Et vous iriez voter pour qui ? Une tendance ? Sarah, sans hésiter, "pour le parti de Marine le Pen, le FN" - je rectifie, le RN - elle poursuit, enthousiaste : " Je connais pleins de jeunes autour de moi qui voterais pour le RN, même mes amis turcs. Car quand on voit l’état de la France, on se dit que le RN ne ferait pas pire. Il faudrait essayer pour voir."

La messe est dite. Je laisse ces belles demoiselles rejoindre leur convention de Cosplay, et pars à la recherche d’un jeune votant. Devant le bureau de vote de la mairie arrive Claudia, 18 ans. Elle est en terminale et vient voter pour la première fois, accompagnée de sa maman. Je jubile, formidable, une primo-votante, qui vient représenter fièrement les deux jeunes sur dix qui font l’effort d’aller aux urnes cette année.
 


Et pourquoi elle vote Claudia ? "Vu que c’est un droit à 18 ans, c’est important car c’est un devoir de citoyen." Et comment s’est-elle renseignée sur les candidats, pour faire son choix ? "J’ai lu leurs professions de foi reçues dans ma boîte aux lettres." Et autour d'elle, ses camarades votent aussi ? "Je ne sais pas, on en parle jamais."

Dommage, je me dis. Et au lycée, ils en parlent en cours ? Elle m’indique qu’elle est en spécialité SES (sciences économiques et sociale) et sciences politiques. Je la fixe alors, pleine d’espoir : on vous a parlé des enjeux pour ces élections ? Réponse…"Ah ben non, on nous parle surtout des présidentielles."

On nous parle surtout des présidentielles à l'école.

Claudia, 18 ans

Dommage... Et là je me dis quand même qu’il y aurait des solutions simples à mettre en œuvre pour reconquérir cet électorat. Comme le proposait Sarah, il faudrait reconnecter les jeunes aux enjeux de la citoyenneté sur les réseaux sociaux, car c'est ce qu'ils consultent le plus. Il faudrait donc créer des contenus spécifiques pour expliquer ce que font les élus régionaux et départementaux pour les jeunes. Il s’agirait ensuite tour à tour aux candidats, à l’école, et aux médias de s’adresser à eux spécifiquement, de les sensibiliser sur ce que leur vote implique dans leur quotidien.

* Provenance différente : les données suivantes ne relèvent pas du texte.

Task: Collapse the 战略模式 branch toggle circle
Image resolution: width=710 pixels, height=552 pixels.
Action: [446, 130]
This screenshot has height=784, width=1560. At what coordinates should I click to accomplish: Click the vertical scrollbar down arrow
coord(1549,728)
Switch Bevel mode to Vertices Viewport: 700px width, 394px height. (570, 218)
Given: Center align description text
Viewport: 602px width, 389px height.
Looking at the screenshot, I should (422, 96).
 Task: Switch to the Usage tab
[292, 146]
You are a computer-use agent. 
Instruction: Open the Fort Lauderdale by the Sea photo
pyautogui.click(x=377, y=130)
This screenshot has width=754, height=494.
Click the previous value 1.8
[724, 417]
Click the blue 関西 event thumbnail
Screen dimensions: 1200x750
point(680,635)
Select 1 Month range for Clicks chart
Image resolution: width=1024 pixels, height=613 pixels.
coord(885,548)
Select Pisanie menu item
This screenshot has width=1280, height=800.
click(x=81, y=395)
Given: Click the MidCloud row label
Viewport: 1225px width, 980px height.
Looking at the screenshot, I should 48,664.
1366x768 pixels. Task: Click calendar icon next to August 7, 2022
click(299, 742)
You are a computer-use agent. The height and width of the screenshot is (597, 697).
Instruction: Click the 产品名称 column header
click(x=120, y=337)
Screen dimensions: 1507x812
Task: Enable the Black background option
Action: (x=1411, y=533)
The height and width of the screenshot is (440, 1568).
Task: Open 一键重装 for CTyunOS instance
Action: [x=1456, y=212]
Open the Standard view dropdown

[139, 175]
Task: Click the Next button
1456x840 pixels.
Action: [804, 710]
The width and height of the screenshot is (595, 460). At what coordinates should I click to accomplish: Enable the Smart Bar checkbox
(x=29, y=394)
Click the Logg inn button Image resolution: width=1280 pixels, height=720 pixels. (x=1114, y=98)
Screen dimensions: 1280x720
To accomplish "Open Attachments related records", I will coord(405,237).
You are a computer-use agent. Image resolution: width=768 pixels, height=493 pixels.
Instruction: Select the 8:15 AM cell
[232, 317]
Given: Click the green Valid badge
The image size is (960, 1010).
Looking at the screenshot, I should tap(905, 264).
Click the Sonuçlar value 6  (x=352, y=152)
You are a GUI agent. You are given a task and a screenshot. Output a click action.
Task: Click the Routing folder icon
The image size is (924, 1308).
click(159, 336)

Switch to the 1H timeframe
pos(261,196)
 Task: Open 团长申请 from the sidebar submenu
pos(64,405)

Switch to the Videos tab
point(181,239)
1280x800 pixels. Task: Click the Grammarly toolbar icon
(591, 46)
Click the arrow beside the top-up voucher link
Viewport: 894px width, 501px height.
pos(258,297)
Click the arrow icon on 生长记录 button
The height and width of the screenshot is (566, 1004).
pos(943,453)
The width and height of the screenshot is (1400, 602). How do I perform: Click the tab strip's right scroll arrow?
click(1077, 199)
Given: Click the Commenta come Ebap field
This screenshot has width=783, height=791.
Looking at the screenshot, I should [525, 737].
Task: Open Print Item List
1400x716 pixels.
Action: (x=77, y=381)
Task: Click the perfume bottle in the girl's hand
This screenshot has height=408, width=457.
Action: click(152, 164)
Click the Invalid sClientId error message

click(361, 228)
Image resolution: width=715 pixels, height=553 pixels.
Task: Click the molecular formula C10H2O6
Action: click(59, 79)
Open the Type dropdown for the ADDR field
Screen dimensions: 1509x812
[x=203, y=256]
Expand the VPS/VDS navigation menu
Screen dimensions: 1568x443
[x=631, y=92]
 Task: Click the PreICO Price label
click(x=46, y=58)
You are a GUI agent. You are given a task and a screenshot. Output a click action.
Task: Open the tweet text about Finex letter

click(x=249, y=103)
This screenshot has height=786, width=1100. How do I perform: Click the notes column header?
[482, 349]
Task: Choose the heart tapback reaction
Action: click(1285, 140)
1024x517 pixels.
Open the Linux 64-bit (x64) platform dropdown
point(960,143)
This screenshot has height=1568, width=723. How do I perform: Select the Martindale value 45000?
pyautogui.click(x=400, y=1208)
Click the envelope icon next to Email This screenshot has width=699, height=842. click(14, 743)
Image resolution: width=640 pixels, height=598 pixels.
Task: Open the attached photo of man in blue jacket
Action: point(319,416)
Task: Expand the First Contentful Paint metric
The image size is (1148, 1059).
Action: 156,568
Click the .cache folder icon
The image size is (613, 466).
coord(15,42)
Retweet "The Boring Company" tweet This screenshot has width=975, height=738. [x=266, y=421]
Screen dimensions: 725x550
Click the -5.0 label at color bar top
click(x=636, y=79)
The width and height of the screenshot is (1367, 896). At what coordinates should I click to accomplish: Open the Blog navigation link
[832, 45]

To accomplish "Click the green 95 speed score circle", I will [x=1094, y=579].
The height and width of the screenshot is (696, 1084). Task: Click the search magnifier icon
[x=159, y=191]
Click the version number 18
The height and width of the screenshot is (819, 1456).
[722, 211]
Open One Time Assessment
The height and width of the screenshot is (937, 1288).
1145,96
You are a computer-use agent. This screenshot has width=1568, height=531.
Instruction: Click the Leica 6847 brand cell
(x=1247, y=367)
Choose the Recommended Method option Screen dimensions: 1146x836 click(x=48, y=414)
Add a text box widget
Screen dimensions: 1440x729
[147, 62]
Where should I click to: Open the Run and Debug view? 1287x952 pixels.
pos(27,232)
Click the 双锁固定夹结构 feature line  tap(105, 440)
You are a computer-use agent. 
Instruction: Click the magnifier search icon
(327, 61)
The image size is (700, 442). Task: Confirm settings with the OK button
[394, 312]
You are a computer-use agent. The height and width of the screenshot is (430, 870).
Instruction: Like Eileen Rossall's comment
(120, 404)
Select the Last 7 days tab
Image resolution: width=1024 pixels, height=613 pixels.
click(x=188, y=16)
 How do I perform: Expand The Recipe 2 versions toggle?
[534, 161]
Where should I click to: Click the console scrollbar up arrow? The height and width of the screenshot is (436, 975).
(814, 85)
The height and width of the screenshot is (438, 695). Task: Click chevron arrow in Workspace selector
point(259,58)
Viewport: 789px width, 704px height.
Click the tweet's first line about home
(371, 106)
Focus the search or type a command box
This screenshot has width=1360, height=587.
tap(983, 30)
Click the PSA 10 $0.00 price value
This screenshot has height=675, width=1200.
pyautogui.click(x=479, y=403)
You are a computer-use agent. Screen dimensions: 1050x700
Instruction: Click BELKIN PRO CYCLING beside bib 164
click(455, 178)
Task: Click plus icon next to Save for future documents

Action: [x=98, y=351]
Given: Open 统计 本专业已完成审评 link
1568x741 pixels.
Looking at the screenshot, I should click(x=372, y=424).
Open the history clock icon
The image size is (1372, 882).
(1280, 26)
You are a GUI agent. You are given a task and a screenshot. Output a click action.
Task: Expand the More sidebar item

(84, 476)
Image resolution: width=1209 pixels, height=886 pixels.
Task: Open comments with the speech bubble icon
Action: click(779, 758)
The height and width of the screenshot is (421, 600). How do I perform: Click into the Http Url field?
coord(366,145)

Bien-sûr, les parents aussi ont un rôle à jouer. Mais quand on observe les taux de participation du premier tour de ces élections ce dimanche 20 juin, je me dis qu’à eux aussi, il faut leur demander comment les remobiliser pour qu’ils acceptent de donner leurs voix. Cela fait beaucoup de solutions à trouver d’ici le second tour. Et si vous en avez d'autres, n'hésitez pas à nous en faire part.